Although the mutual interests of the cities of Miami and Havana continued to grow over the next two decades, their relationship was soon to take a turn for the worse. The arrival of refugees- who were not as warmly greeted as the Herald predicted- from Fidel Castro’s communist Cuba would usher in a new era of silence between the cities which would nonetheless have so much in common.

The Bilingual U.S. – Sicilian Tampa, Florida

Next year Florida will celebrate the half a millennium of Spanish language and culture which have flourished in the state since its discovery by explorer Juan Ponce de Leon. Traded to the British in 1763, Florida has nonetheless maintained a strong Hispanic character, in no small part due to its vicinity to the island of Cuba; Key West is a mere 106 miles from Havana. Today we are familiar with the story of Cuban immigrants coming to Southern Florida looking for work; 150 years ago the Cubans who came to the state brought their prosperous tobacco industry with them and provided work for Floridians and immigrants alike.

The economic fortune of one small Southern Florida settlement was made when one such entrepreneur, Vicente Martinez Ybor, arrived in Tampa in 1885 and built a plant and a company town there. Ybor City (soon after incorporated into Tampa) became a linguistic anomaly- one of the few places in the United States where immigrants learned to speak Spanish rather than English.

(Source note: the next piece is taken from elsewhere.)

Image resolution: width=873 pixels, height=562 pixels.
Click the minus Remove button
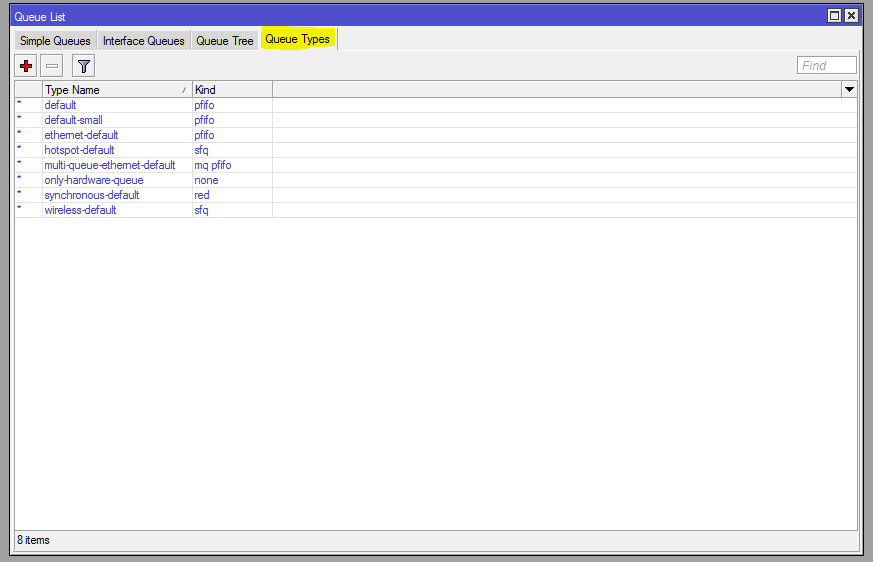[52, 66]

Prominent among these immigrants were a group of Italians hailing from two small towns in the southwestern part of the island of Sicily. Responding to a Spanish higher authority would have come naturally to them; after all they came from a territory which had spent over 200 years under Spanish dominion.

In fact, the history of Sicily can be reduced into a series of dominations by foreign populations speaking foreign languages; the Greeks, the Romans, the Vandals, the Ostrogoths, the Byzantines, the Tunisians, and the Normans have all been lords of this territory as well. Even in its present-day status as an autonomous region of the Italian Republic, Sicily finds itself dominated by a foreign language.

As Yiddish scholar Max Weinreich says, “a sprakh is a dialekt mit en army un flot (a language is a dialect with an army and a navy),” and so common knowledge refers to a Sicilian “dialect.” Had the island ever achieved independence, the world would surely have another Romance language today, one with a particularly rich mix of foreign influences; Italian, Greek, Arabic, Norman French, Catalan, and Spanish have all played a role in its development.

So the Sicilians who arrived in Ybor City at the end of the 19th century would have found themselves in a multilingual situation which would have been familiar at least to their past. They quickly learned to use Spanish at work, and their Florida-born children acquired English upon attending school. These children grew up in a trilingual environment; as one Tampa Sicilian recalls, “We kids used to play together. We would speak to each other in Spanish, Italian (sic) or English. We thought everyone did. For us it was normal.”

Despite using Spanish and/or English every day, many second generation Tampa Sicilians completely preserved the native language of their parents, often in a crystalline “time-freeze”. As one siculu-floridianu says, “In 1977 and again in 1985, I had occasion to visit Italy, and Sicily in particular. In that span of 8 years I found the Sicilian dialect to have eroded to a mere nothing. The conversations we engaged in were pri­marily in the pure Italian language. . .  To my sur­prise, I spoke far more in the Sicilian dialect than my relatives; in fact some words and phrases I used had to be translated into the pure Italian for me to be under­stood.”

Despite the proficiency of some, it seems that Sicilian is spoken by an increasingly smaller and smaller group of people. The most recent estimates are that among the 750 members of the Ybor City Italian Club, about 15% speak Sicilian. With no official structure to support it- even in Sicily- maintenance of the Sicilian language is entirely up to families and communities which pass it on from generation to generation. The millennia of history which are embedded in its characteristic sounds are in the hands of those who have the capacity to pass it on to someone else.